Vin Diesel: The buff The Fast and the Furious star, 46, shaved his head when his hairline started receding.I loathe her because she does not take me seriously. I think she needs to take her head out of my belly and stop giggling and saying I am cute. I try to sniff the tear to collect data, and she cries more because she thinks I am being caring. I cannot so much as stretch my arms without her thinking I am a marvel cat. She is happy most of the time but sometimes she cries. This wetness that drops from the eyeballs when a human is in pain. She hugs me close and I let her because it gets me closer to the tears. When she stretches before her jogs, I do not think anything more of her. All I am thinking when she stretches is that I want her to leave for the jog. Even I, as a cat, know she is rhythmically misunderstood. She owes me the 0 insulin and syringes that she has to order online from totaldiabetessupply.com, a website of which she is now a member. She likes to put me in funny clothes or positions, then upload them to her Facebook or her Instagram along with a snarky comment. I have no control over how the people of the internet see me. The angrier I look, the funnier she seems to think the picture is. I am trapped in this apartment with a cat whom she calls Cheese. He is overly grateful and cuddles with her because he loves her, not because he wants food. Her elbow was bloody, her hand was bloody and her knee was bloody. She cannot manage to jog on the two feet she’s been using for over twenty years. When she dances, I wonder if she hears the same music that is playing for everyone else. She owes me the prescription food that lasts for only 24 days. Because they are the kings of the animal kingdom, and I am a little domestic bitch. I try to look miserable in all of them, so her friends will not think I enjoy her company or love her.
(She doesn’t like people to know that, but I’ve released the information! She looks like a chubby mermaid who’s being denied the water she needs to move gracefully. She owes me the ,300 that has totaled my vet bills. That is why Bengal Tigers eat hyenas and tasty gazelles and I eat Hills Prescription Weight Loss Formula for Diabetic Cats.
In her i Tunes library she has ABBA, Randy Travis, The Muppets and Sean Kingston and she listens to them regularly. No one cares about drummers so I do not understand the reasoning behind this fantasy. That is what a writer has to look forward to at the very best. When she tries to dance it looks like a deer trying to walk for the first time. It is her responsibility, as the person who rescued me and gave me food, water and love out of the kindness of her heart. If I had claws like a Lion or teeth like a Great White Shark I would use them on her for switching me to this food.
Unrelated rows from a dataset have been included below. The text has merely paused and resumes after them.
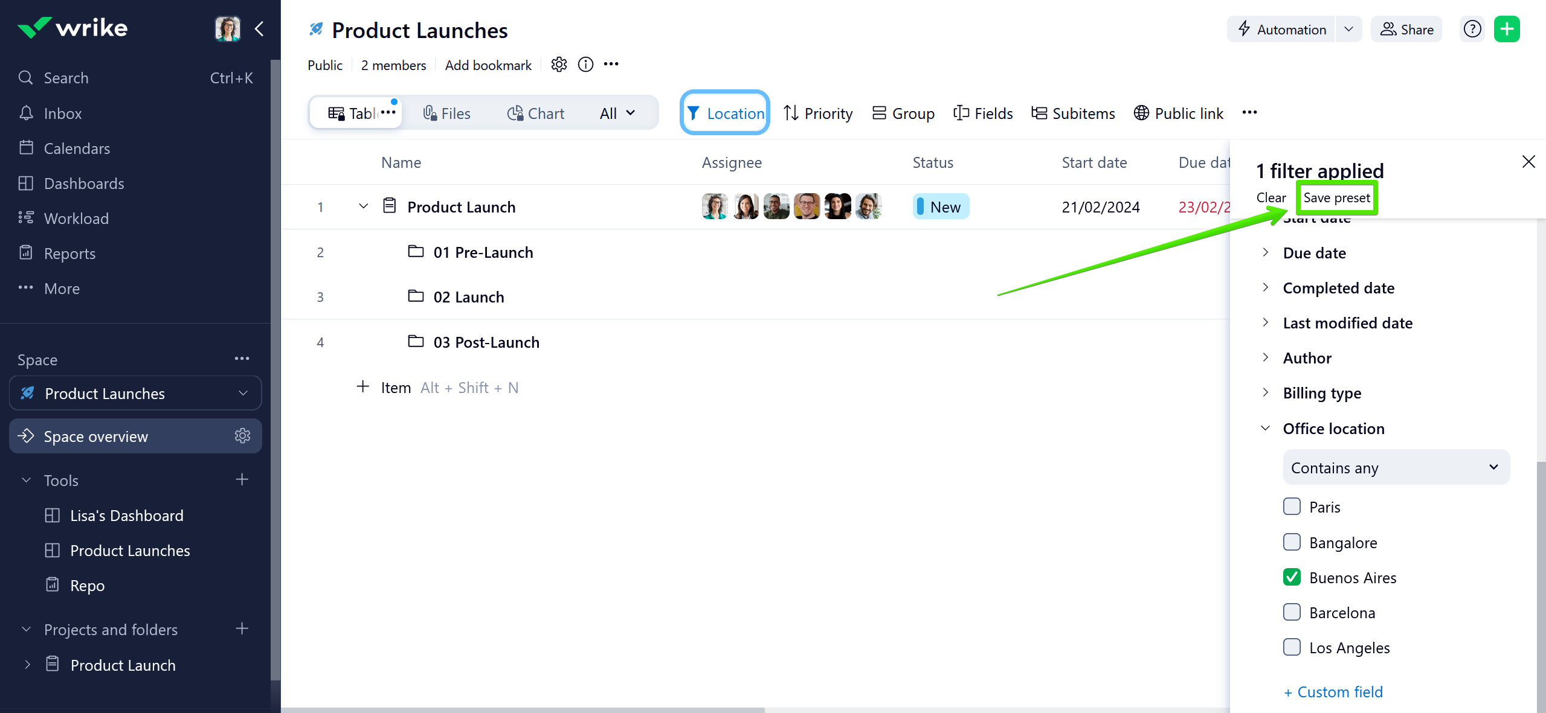Collapse the Product Launch row chevron
The height and width of the screenshot is (713, 1546).
coord(363,206)
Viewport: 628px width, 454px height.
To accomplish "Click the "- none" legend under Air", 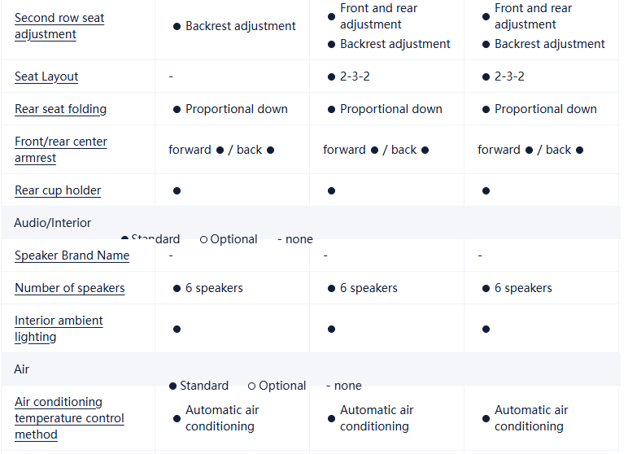I will point(343,386).
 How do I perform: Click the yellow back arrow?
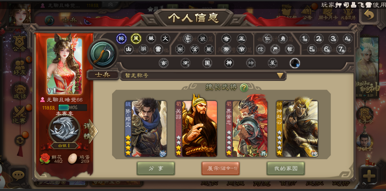368,15
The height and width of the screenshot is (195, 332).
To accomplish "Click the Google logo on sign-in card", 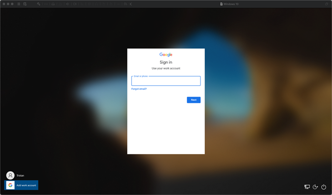I will [x=166, y=55].
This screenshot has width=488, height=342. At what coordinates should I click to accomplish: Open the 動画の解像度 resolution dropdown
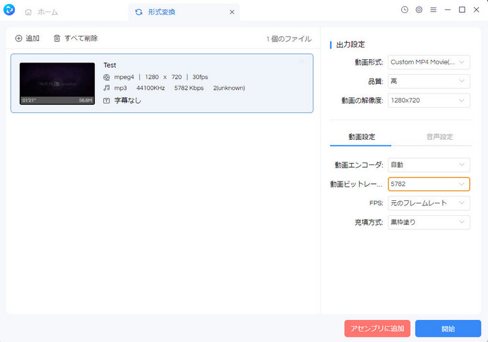(429, 100)
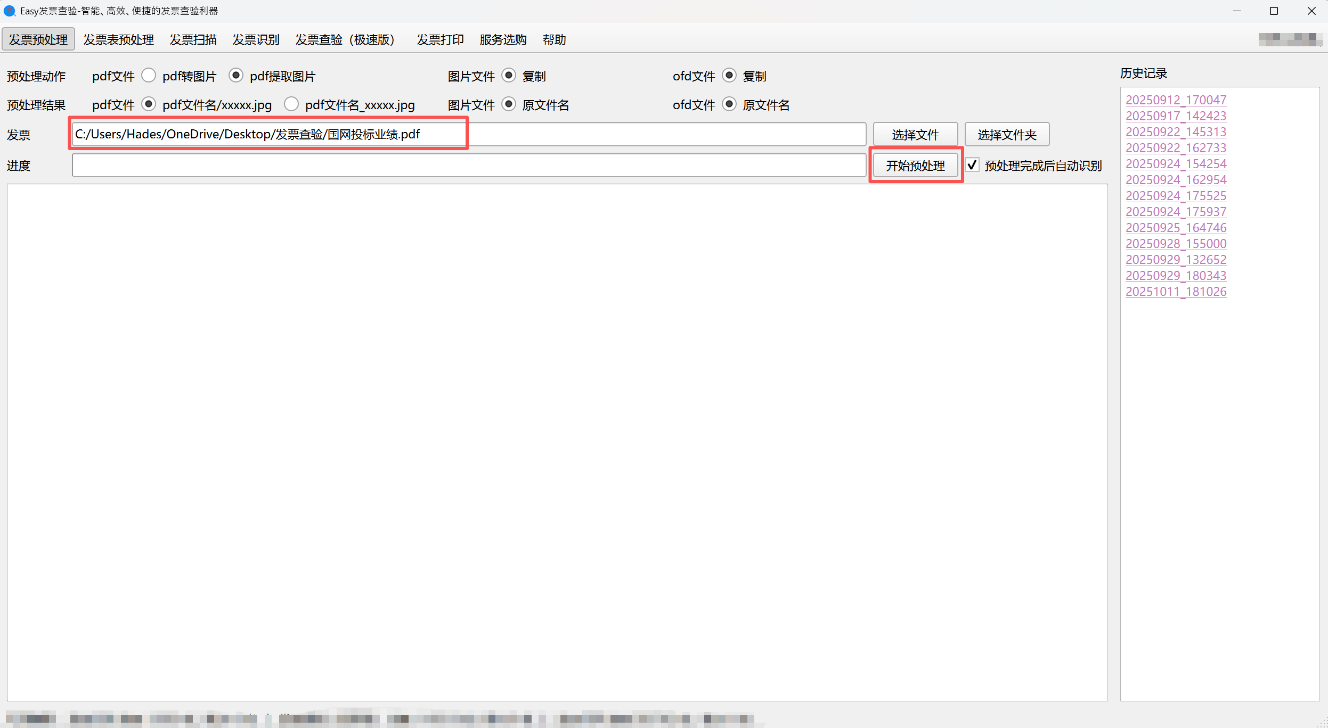Click the 选择文件夹 button

[x=1007, y=134]
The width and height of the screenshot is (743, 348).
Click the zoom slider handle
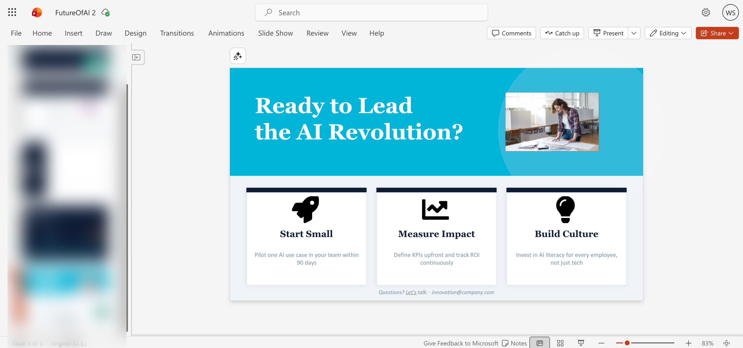pyautogui.click(x=627, y=343)
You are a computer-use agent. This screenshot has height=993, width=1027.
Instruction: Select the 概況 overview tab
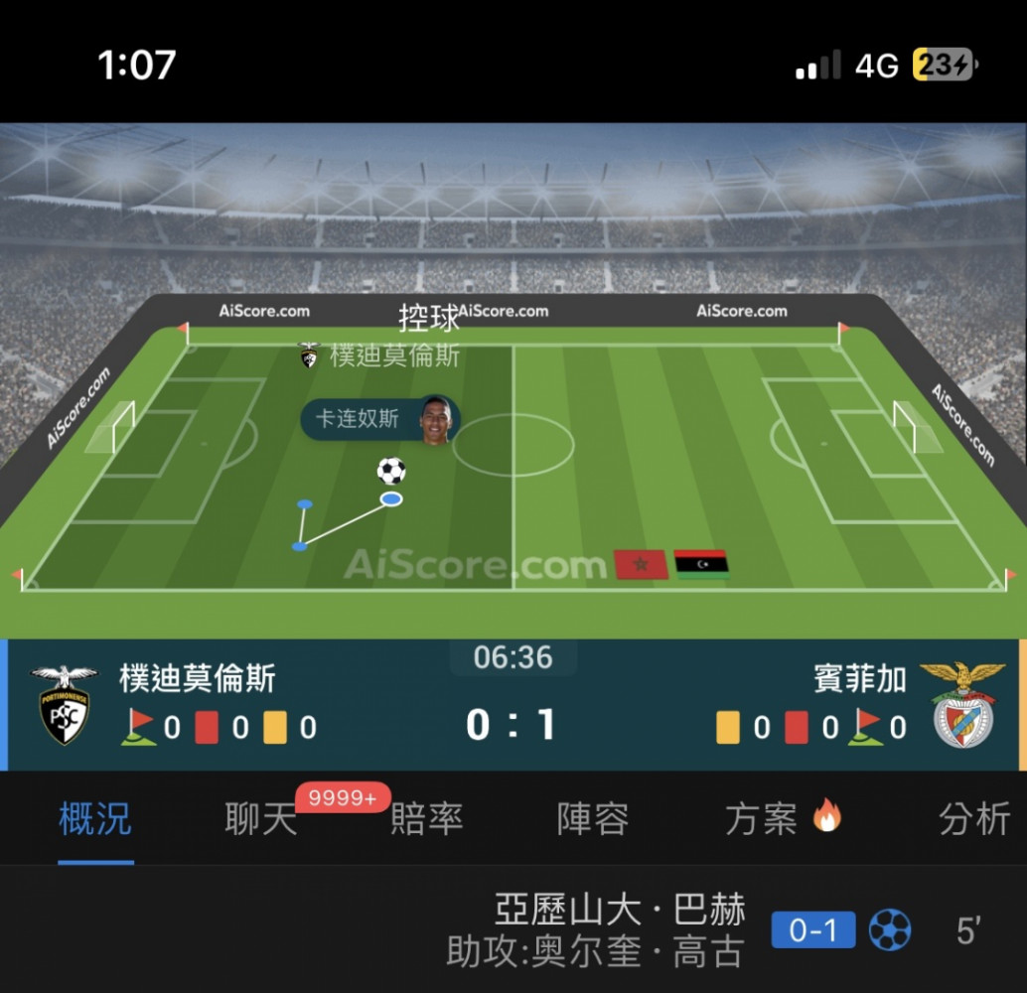click(95, 819)
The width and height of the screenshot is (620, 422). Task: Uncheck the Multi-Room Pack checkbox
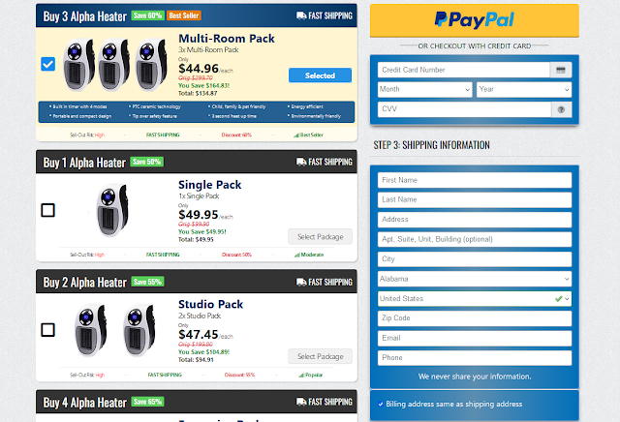[x=47, y=64]
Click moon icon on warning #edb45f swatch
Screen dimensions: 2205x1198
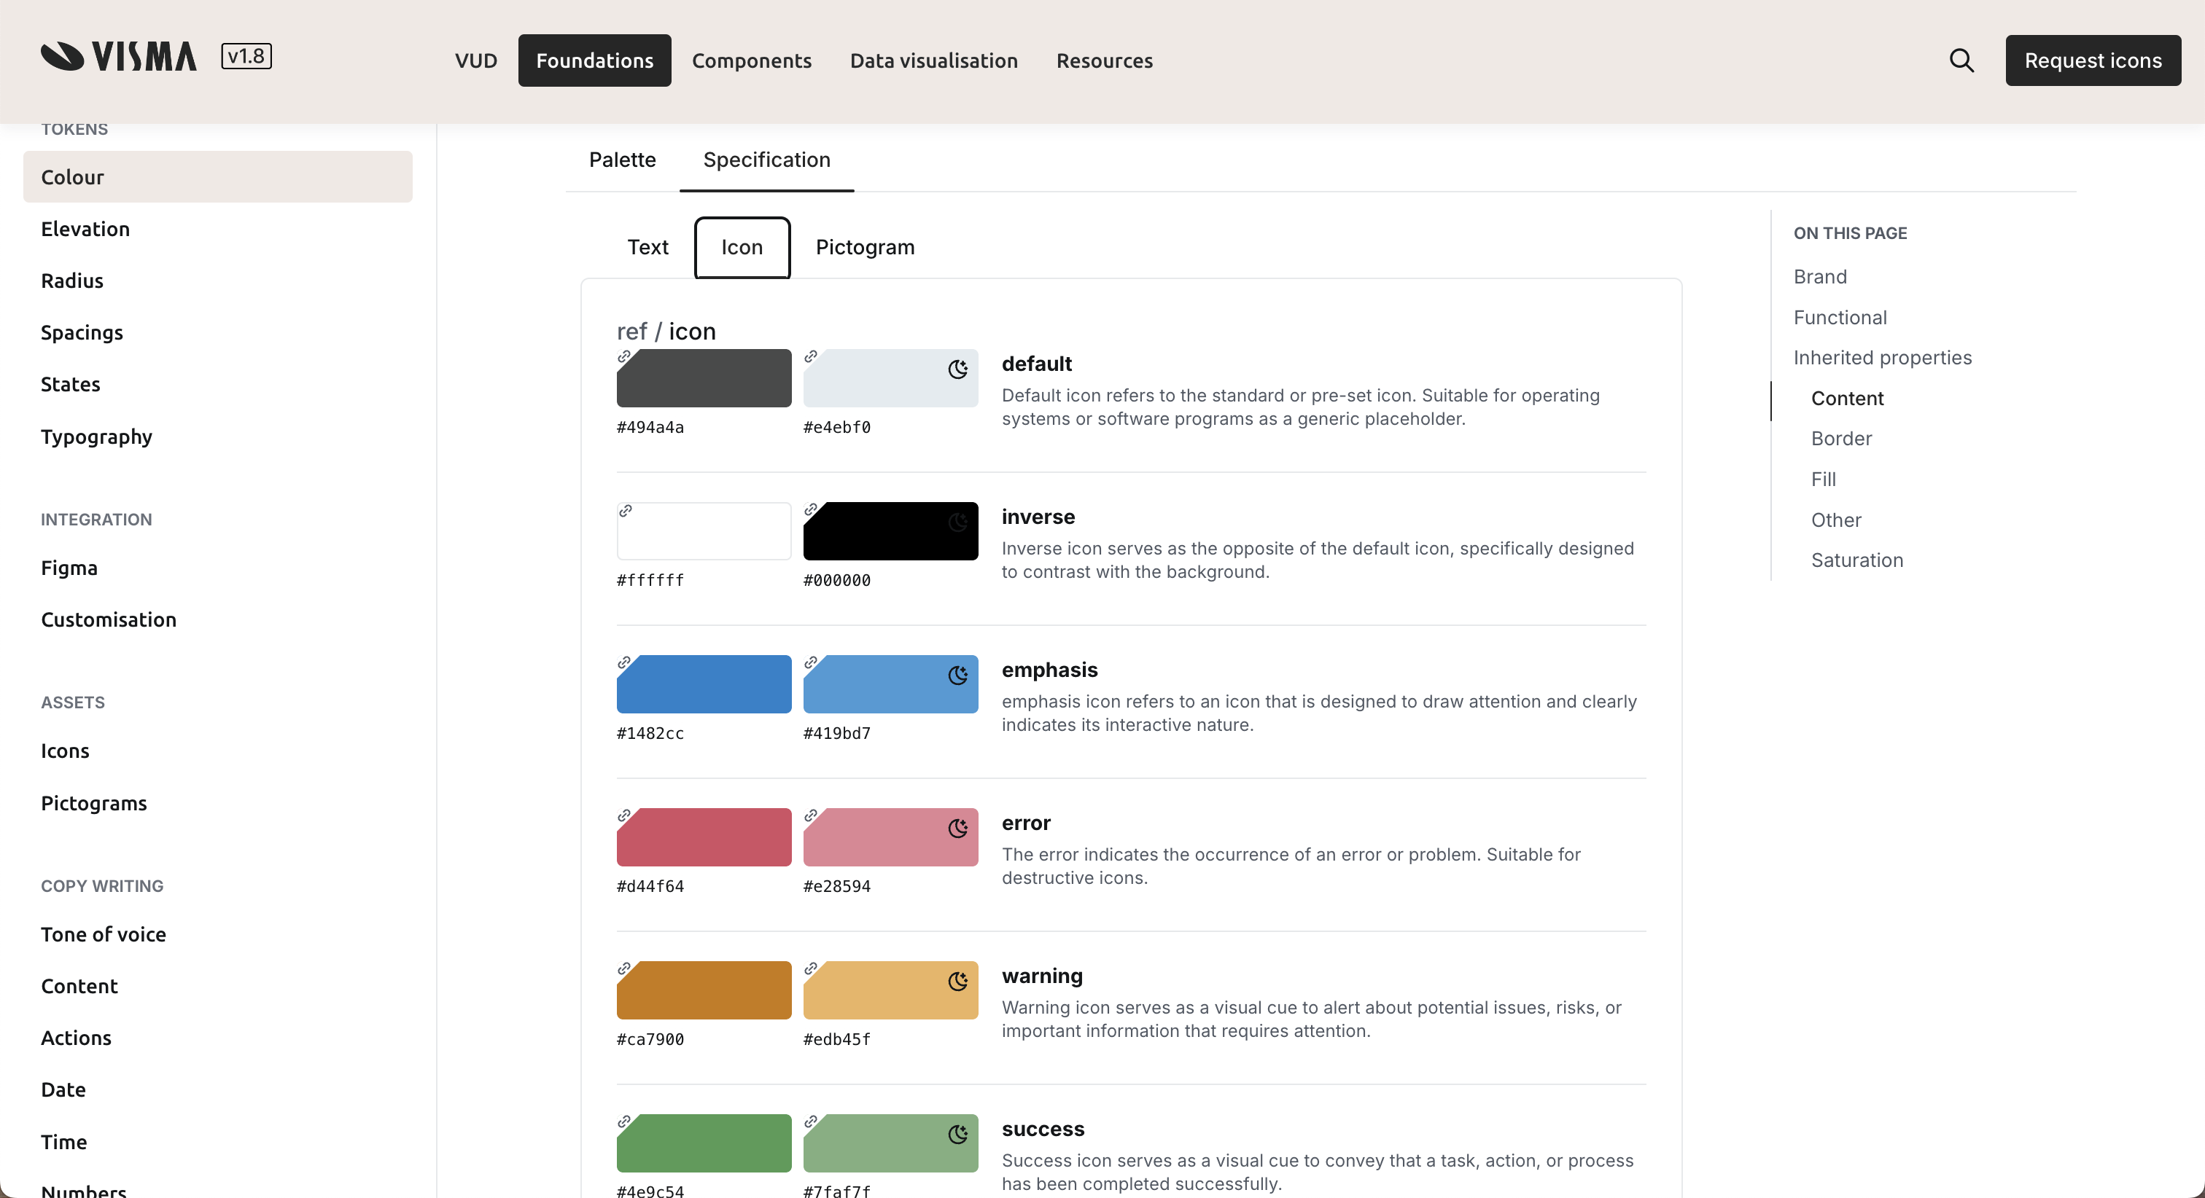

She also likes to put melodramatic music on and slowly turn her head, pretending she is in the opening credits of a dramedy television show starring herself and her wacky, sugary friends. She is not an actress, so this will never come true. She should fantasize herself with greasy hair and pimples on her face, wearing a hooded sweatshirt and pajama shorts, writing at a computer in her apartment for hours, with a bowl of stir-fry on the floor and Swedish fish scattered everywhere.
There is enough hair in the drains of her bathroom to make toupees for middle-aged men. She is the prison warden preventing me from a better life. On the trip to her mother’s, I meow for the whole three hours.
One time, she put me in the car and gave me medicine and then everything went dark. I want to jump out the window like a fugitive escaping the jail cells that have confined him since 2007. They would obviously kill me for their own nourishment.
Other times I am stuck in the car for three hours and I end up at her mother’s house with another cat and a dog I want to guide into a bear trap. Every time I get in the moving car, I do not know where I will end up. I do not blame her for this because if I was not in the cage, I would indeed escape. If I befriended a motley crew of alley cats, they’d see me as a threat since I am so well-spoken and portly.